### [Exercise prompt]
Pull out every line of the items below that contains the string "external".

### [Extracted data]
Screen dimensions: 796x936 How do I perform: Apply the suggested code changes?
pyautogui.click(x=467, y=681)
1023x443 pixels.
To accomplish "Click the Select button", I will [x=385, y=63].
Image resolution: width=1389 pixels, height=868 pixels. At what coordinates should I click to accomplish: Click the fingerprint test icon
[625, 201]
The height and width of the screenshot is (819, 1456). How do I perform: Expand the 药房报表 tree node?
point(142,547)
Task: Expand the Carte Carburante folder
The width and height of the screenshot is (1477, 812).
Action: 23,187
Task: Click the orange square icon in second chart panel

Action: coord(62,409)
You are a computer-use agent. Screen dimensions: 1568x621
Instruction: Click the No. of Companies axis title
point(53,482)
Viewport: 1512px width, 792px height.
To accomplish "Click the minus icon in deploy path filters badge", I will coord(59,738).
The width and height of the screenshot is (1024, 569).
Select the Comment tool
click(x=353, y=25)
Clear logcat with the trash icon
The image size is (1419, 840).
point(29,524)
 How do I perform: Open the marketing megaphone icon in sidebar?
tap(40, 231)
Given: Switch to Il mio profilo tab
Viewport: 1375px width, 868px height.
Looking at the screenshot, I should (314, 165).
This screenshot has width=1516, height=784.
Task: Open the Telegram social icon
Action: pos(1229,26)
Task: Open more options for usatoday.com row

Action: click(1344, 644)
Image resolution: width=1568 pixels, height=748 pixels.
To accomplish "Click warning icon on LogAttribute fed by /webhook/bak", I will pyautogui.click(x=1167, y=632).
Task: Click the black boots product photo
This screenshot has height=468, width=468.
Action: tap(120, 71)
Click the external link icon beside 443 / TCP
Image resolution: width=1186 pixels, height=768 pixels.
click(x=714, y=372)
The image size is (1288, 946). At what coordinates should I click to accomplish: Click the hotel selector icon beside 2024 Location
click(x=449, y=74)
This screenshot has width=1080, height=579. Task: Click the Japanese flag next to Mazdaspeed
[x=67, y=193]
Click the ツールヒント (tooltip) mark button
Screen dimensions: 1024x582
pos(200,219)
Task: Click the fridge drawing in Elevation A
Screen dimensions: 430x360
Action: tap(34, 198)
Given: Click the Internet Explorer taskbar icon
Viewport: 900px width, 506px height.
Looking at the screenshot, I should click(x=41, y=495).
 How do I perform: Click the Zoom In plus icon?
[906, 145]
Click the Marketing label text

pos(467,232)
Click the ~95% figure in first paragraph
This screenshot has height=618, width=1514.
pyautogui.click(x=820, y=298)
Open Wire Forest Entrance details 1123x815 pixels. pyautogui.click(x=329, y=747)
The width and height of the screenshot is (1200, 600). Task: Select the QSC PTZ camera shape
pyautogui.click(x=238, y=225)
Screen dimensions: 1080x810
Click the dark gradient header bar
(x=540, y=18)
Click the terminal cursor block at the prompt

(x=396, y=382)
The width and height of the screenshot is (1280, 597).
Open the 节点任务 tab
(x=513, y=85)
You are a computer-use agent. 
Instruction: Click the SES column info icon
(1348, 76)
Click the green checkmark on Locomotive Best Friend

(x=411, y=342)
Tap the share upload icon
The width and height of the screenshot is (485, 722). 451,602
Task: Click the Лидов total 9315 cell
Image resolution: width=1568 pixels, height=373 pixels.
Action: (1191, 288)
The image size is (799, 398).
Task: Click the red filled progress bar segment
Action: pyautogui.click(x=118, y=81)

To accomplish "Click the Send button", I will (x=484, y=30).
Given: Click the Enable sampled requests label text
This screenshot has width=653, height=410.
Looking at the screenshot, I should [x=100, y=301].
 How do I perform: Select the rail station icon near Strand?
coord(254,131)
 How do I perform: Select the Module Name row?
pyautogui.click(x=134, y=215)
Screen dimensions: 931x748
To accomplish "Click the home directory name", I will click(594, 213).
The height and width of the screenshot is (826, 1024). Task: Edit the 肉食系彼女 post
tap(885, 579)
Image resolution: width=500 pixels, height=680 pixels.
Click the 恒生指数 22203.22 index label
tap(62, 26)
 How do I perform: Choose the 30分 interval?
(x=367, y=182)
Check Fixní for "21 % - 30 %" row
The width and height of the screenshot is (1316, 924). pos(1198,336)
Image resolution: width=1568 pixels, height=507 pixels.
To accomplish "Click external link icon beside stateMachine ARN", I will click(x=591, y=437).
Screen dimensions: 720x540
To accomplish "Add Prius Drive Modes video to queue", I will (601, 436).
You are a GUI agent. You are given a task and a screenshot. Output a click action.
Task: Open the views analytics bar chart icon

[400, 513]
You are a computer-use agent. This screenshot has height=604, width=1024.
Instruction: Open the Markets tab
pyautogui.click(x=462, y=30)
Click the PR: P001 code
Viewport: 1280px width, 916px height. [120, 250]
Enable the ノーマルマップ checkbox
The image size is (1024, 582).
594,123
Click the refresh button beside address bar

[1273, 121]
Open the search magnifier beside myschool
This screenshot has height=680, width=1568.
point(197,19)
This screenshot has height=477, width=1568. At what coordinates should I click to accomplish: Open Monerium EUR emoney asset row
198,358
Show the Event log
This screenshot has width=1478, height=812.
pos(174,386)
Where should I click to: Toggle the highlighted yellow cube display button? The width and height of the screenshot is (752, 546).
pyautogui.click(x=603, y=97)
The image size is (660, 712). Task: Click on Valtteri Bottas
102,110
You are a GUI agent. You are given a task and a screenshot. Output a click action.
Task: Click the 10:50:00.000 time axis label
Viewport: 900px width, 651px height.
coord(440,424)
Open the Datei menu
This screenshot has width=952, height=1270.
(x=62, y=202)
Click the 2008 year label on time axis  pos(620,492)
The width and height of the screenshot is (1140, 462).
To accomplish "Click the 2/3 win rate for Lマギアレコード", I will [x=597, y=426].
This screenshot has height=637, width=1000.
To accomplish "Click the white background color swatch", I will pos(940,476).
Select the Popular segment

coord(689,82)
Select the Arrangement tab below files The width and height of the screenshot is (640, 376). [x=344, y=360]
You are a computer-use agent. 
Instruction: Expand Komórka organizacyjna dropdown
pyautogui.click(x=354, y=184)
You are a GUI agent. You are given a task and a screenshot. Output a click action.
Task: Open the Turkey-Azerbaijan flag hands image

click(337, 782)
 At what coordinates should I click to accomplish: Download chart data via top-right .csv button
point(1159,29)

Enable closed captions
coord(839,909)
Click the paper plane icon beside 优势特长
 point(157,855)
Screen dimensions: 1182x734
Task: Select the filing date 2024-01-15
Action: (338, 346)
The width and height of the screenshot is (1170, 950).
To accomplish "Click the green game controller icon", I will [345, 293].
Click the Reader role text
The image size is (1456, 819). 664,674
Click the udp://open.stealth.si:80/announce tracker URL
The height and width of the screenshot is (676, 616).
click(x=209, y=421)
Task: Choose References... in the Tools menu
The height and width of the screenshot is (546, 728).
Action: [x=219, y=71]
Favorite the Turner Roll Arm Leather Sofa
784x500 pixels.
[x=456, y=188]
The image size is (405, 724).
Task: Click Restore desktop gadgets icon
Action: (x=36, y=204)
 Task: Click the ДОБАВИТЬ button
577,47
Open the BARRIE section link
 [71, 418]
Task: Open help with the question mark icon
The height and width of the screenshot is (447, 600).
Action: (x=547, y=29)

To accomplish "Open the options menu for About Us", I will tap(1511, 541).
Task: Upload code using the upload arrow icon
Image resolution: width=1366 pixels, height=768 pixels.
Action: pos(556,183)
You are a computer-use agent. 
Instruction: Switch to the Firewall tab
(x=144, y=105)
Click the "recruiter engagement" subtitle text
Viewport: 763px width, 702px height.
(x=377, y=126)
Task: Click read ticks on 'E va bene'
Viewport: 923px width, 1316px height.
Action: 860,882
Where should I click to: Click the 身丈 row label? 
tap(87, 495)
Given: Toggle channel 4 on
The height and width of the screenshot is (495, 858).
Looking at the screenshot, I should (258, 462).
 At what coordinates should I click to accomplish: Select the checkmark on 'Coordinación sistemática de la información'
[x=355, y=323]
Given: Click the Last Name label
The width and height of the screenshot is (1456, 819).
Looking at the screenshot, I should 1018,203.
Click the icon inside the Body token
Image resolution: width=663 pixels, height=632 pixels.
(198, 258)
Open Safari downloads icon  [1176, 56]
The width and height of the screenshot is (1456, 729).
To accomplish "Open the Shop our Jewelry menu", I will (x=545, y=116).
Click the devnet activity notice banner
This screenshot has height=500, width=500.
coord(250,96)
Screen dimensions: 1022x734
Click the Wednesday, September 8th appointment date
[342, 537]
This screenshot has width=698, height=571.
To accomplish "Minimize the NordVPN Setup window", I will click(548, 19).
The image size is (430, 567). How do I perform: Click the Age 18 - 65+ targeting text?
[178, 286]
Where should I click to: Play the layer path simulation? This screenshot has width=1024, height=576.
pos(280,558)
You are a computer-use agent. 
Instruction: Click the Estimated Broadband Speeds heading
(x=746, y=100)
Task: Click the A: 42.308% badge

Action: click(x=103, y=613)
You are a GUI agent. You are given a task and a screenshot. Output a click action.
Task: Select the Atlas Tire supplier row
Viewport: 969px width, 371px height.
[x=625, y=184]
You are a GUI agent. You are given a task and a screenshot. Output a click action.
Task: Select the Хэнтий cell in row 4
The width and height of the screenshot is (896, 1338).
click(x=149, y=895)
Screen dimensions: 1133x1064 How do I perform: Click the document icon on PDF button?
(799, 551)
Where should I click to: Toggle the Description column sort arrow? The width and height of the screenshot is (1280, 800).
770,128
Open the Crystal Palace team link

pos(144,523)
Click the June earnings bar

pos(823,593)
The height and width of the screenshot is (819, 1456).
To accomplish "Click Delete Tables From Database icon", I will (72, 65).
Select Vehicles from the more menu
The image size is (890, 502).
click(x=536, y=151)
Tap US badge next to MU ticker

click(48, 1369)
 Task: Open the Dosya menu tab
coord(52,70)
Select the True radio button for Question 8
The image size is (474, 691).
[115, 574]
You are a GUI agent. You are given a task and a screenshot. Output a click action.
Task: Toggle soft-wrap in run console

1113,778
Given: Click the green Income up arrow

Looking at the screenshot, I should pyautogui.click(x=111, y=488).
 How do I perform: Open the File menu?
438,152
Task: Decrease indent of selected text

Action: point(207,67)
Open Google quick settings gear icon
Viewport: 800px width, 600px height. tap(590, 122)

### [Solved exercise]
Click the external link icon beside 443 / TCP
To accomplish "Click external link icon beside stateMachine ARN", I will click(x=591, y=437).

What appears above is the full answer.